En étudiant les inégalités du troisième ordre des grands axes, nous avons trouvé des termes séculaires dont nous allons donner l’expression analytique.” (Eginitis 1889)
A. Gaillot, dans ses Additions à la théorie du mouvement de Saturne de Le Verrier indique que ses résultats, à la suite de ceux de Le Verrier, confirment ceux de Haret (Gaillot 1904, 155): “On sait, cela ayant été démontré, d’abord par Poisson, et ensuite par Tisserand, qu’il n’existe pas de variations séculaires du grand axe, et par conséquent du moyen mouvement, dépendant des carrés ou des produits deux à deux des masses planétaires.
Mais, dans une Thèse pour le Doctorat, soutenue devant la Faculté des Sciences de Paris et reproduite dans le Tome XVIII des Annales de l’Observatoire, M. Haretu a signalé, dans les variations du grand axes, l’existence de termes séculaires du troisième ordre par rapport aux masses.
Nous avons vérifié que, malgré une grave omission dans la seconde partie du travail, les conclusions de M. Haretu sont exactes, en ce sens qu’il existe réellement des variations séculaires du grand axe ayant l’origine qu’il a indiquée.”
Pour plus de précisions techniques, on peut consulter J. Meffroy (1958), T. Ratiu (1985), et Á. Pál (1991).

Votre bien dévoué Collègue,

Poincaré

ALS 2p.
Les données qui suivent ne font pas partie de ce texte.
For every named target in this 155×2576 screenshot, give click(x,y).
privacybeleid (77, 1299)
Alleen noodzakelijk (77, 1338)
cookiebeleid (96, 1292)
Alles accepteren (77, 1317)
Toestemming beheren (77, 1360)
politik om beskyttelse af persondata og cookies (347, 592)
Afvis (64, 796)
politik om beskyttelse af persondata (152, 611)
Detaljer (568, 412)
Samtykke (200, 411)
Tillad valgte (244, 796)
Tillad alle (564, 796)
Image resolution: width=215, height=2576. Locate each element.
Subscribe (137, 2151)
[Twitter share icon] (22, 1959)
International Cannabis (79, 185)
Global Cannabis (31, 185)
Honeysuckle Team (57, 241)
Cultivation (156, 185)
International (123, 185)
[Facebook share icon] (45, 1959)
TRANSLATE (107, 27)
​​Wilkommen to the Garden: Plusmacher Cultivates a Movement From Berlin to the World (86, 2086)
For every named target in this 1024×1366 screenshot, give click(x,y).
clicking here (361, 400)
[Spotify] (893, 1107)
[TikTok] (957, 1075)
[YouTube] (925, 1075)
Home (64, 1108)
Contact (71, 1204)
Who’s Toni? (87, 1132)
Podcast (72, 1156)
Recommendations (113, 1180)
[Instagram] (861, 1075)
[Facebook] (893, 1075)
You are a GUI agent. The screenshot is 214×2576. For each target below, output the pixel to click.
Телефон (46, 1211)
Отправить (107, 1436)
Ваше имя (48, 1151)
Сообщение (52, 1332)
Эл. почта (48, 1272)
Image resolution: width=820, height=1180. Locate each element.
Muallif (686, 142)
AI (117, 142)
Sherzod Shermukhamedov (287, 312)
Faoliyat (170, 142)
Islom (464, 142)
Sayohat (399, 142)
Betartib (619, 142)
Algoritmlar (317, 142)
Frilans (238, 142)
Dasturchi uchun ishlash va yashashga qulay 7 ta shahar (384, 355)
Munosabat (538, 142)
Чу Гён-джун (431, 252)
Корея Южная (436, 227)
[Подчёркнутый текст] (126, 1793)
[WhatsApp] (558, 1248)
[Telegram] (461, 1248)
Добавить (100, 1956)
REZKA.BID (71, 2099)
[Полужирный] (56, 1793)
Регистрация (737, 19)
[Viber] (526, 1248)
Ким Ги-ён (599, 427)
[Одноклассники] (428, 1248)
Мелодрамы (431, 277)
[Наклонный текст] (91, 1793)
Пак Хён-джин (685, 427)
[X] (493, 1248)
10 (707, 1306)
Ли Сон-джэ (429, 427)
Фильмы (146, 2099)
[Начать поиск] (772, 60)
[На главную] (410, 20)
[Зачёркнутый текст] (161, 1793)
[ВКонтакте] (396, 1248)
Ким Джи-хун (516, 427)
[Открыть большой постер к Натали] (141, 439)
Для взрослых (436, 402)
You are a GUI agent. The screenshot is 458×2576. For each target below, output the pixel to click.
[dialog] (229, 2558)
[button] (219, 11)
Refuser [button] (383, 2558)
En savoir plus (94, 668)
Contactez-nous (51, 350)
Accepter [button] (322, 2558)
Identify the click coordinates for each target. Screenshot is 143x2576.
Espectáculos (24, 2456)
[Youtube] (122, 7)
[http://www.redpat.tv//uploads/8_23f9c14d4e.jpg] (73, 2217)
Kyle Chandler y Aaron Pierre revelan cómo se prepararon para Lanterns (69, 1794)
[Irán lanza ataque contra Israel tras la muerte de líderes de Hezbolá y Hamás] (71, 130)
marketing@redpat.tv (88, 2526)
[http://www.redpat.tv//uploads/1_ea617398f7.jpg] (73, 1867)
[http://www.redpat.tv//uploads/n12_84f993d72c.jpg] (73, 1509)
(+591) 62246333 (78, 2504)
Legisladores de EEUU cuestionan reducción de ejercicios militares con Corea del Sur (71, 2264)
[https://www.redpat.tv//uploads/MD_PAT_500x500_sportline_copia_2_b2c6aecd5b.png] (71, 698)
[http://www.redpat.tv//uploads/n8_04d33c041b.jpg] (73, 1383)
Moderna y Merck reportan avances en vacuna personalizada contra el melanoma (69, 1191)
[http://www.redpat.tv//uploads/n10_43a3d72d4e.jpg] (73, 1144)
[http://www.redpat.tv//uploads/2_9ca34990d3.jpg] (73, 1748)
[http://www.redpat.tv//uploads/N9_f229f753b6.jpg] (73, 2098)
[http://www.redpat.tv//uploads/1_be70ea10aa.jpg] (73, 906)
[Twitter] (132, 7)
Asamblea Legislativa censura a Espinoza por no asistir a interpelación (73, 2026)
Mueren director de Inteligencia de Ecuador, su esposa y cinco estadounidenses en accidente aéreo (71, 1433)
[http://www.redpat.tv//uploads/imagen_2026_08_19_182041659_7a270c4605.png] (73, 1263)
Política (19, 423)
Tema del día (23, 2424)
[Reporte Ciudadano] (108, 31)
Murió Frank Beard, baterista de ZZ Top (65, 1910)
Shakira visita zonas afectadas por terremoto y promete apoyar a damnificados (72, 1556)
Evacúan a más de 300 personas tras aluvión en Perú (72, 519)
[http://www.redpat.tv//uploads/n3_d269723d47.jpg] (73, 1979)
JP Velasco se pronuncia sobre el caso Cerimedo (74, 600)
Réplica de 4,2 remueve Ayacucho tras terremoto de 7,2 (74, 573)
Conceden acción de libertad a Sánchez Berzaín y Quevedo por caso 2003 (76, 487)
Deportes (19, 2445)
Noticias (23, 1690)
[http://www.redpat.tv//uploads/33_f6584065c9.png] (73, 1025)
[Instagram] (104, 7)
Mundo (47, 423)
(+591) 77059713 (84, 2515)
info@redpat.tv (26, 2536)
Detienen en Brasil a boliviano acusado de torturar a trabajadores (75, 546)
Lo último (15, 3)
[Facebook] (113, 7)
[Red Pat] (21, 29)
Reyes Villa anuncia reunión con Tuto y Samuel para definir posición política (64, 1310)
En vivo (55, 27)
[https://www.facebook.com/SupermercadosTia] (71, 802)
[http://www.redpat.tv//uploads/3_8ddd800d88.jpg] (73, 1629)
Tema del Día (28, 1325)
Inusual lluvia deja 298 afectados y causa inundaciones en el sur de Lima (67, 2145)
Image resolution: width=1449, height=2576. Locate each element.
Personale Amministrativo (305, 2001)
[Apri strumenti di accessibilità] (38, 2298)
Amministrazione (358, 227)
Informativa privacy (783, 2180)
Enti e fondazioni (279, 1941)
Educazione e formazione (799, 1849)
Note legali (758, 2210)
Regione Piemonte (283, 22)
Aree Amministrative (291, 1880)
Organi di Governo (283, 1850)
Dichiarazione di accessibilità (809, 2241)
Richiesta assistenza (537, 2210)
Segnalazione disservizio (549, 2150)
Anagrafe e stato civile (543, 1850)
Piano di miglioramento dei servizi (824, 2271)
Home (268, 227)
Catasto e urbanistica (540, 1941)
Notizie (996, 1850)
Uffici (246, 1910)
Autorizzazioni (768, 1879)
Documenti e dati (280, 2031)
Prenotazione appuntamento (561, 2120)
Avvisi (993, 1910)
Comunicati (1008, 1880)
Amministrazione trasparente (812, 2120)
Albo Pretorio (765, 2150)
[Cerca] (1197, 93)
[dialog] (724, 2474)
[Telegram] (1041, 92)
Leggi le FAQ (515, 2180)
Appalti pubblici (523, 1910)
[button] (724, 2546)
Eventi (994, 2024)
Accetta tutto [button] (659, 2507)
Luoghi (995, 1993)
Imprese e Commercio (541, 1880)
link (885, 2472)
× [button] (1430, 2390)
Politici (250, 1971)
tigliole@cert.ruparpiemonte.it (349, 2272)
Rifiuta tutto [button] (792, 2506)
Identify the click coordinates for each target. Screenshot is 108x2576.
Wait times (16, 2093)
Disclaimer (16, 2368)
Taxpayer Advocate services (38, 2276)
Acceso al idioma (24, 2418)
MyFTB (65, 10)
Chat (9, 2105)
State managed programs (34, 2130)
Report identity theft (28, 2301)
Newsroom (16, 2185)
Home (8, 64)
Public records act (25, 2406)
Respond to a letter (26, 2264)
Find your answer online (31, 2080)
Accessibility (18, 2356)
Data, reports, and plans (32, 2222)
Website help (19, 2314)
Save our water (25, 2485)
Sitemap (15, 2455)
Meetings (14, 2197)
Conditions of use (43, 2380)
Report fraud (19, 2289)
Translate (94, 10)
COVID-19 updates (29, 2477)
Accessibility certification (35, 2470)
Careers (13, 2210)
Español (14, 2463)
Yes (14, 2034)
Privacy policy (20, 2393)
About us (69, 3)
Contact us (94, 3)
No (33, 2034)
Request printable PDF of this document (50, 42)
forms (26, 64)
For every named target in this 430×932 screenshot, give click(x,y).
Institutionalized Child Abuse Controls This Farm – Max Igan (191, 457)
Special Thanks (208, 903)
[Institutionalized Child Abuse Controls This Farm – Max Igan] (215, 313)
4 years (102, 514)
Fonds Spiru C. Haret, Archives nationales historiques centrales de la Roumanie.

Time-stamp: "15.07.2022 16:07"

Notes

  • 1 Haret s’intéressait à ce type d’ouvrage, ayant publié un livre intitulé Mécanique sociale (Haret 1910). Il a envoyé un exemplaire à Poincaré, et il a suggéré que Poincaré rédige lui-même un tel livre, ou qu’il promeut la rédaction d’un ouvrage destiné au grand public; voir sa lettre du 18 janvier 1912 (§ 3-23-1).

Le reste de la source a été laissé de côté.